Stored data:
--- START ---

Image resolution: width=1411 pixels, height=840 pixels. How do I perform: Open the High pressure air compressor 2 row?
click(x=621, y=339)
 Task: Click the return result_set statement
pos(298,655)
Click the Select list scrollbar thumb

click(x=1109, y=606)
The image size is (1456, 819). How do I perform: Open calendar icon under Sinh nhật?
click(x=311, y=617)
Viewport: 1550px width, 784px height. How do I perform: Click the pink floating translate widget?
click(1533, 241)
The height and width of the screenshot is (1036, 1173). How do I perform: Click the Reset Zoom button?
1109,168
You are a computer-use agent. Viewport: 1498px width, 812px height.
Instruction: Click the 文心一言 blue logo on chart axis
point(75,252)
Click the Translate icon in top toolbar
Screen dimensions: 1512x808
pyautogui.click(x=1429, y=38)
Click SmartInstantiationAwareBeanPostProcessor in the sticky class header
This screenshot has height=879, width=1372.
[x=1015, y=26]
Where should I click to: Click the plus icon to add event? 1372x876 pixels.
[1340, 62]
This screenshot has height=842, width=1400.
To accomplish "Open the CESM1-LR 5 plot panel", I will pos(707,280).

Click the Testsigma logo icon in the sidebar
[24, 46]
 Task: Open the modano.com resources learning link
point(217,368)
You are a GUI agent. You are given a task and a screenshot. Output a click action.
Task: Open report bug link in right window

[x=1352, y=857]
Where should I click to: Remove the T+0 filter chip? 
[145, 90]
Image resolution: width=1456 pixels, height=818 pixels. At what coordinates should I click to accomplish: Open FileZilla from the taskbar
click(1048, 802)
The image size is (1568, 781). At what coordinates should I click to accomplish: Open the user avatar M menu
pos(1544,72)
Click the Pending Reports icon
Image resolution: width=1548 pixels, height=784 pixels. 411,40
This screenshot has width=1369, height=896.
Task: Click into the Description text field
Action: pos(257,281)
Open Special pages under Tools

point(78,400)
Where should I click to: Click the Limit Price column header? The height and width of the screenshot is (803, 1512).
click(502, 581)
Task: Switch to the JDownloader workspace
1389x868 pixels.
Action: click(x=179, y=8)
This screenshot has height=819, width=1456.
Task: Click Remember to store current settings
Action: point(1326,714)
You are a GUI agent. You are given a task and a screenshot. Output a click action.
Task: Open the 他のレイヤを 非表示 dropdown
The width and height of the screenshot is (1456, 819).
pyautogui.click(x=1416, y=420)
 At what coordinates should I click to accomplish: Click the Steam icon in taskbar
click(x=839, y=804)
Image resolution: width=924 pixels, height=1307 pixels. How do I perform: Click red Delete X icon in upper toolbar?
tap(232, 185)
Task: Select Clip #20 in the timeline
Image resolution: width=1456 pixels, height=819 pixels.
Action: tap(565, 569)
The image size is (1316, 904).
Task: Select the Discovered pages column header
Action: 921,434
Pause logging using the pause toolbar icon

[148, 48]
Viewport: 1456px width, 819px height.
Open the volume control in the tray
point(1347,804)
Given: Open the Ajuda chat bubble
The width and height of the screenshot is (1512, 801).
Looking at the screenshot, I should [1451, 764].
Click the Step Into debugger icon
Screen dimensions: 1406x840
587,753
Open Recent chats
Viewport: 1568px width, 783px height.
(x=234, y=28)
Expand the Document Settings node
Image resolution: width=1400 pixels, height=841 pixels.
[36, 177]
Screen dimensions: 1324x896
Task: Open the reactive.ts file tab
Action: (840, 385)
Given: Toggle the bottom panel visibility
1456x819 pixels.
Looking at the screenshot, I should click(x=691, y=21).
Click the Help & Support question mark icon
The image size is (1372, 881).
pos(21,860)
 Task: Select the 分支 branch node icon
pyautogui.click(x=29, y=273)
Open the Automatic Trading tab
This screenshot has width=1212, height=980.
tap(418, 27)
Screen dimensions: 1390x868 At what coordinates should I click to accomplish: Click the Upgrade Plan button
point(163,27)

--- END ---

Your answer must contain every line of the records, exactly.

Image resolution: width=1411 pixels, height=840 pixels. How do I perform: Open the High pressure air compressor 2 row?
click(x=621, y=339)
 Task: Click the return result_set statement
pos(298,655)
Click the Select list scrollbar thumb

click(x=1109, y=606)
The image size is (1456, 819). How do I perform: Open calendar icon under Sinh nhật?
click(x=311, y=617)
Viewport: 1550px width, 784px height. How do I perform: Click the pink floating translate widget?
click(1533, 241)
The height and width of the screenshot is (1036, 1173). How do I perform: Click the Reset Zoom button?
1109,168
You are a computer-use agent. Viewport: 1498px width, 812px height.
Instruction: Click the 文心一言 blue logo on chart axis
point(75,252)
Click the Translate icon in top toolbar
Screen dimensions: 1512x808
pyautogui.click(x=1429, y=38)
Click SmartInstantiationAwareBeanPostProcessor in the sticky class header
This screenshot has height=879, width=1372.
[x=1015, y=26]
Where should I click to: Click the plus icon to add event? 1372x876 pixels.
[1340, 62]
This screenshot has height=842, width=1400.
To accomplish "Open the CESM1-LR 5 plot panel", I will pos(707,280).

Click the Testsigma logo icon in the sidebar
[24, 46]
 Task: Open the modano.com resources learning link
point(217,368)
You are a GUI agent. You are given a task and a screenshot. Output a click action.
Task: Open report bug link in right window

[x=1352, y=857]
Where should I click to: Remove the T+0 filter chip? 
[145, 90]
Image resolution: width=1456 pixels, height=818 pixels. At what coordinates should I click to accomplish: Open FileZilla from the taskbar
click(1048, 802)
The image size is (1568, 781). At what coordinates should I click to accomplish: Open the user avatar M menu
pos(1544,72)
Click the Pending Reports icon
Image resolution: width=1548 pixels, height=784 pixels. 411,40
This screenshot has width=1369, height=896.
Task: Click into the Description text field
Action: pos(257,281)
Open Special pages under Tools

point(78,400)
Where should I click to: Click the Limit Price column header? The height and width of the screenshot is (803, 1512).
click(502, 581)
Task: Switch to the JDownloader workspace
1389x868 pixels.
Action: click(x=179, y=8)
This screenshot has height=819, width=1456.
Task: Click Remember to store current settings
Action: point(1326,714)
You are a GUI agent. You are given a task and a screenshot. Output a click action.
Task: Open the 他のレイヤを 非表示 dropdown
The width and height of the screenshot is (1456, 819).
pyautogui.click(x=1416, y=420)
 At what coordinates should I click to accomplish: Click the Steam icon in taskbar
click(x=839, y=804)
Image resolution: width=924 pixels, height=1307 pixels. How do I perform: Click red Delete X icon in upper toolbar?
tap(232, 185)
Task: Select Clip #20 in the timeline
Image resolution: width=1456 pixels, height=819 pixels.
Action: tap(565, 569)
The image size is (1316, 904).
Task: Select the Discovered pages column header
Action: 921,434
Pause logging using the pause toolbar icon

[148, 48]
Viewport: 1456px width, 819px height.
Open the volume control in the tray
point(1347,804)
Given: Open the Ajuda chat bubble
The width and height of the screenshot is (1512, 801).
Looking at the screenshot, I should [1451, 764].
Click the Step Into debugger icon
Screen dimensions: 1406x840
587,753
Open Recent chats
Viewport: 1568px width, 783px height.
(x=234, y=28)
Expand the Document Settings node
Image resolution: width=1400 pixels, height=841 pixels.
[36, 177]
Screen dimensions: 1324x896
Task: Open the reactive.ts file tab
Action: (840, 385)
Given: Toggle the bottom panel visibility
1456x819 pixels.
Looking at the screenshot, I should click(x=691, y=21).
Click the Help & Support question mark icon
The image size is (1372, 881).
pos(21,860)
 Task: Select the 分支 branch node icon
pyautogui.click(x=29, y=273)
Open the Automatic Trading tab
This screenshot has width=1212, height=980.
tap(418, 27)
Screen dimensions: 1390x868 At what coordinates should I click to accomplish: Click the Upgrade Plan button
point(163,27)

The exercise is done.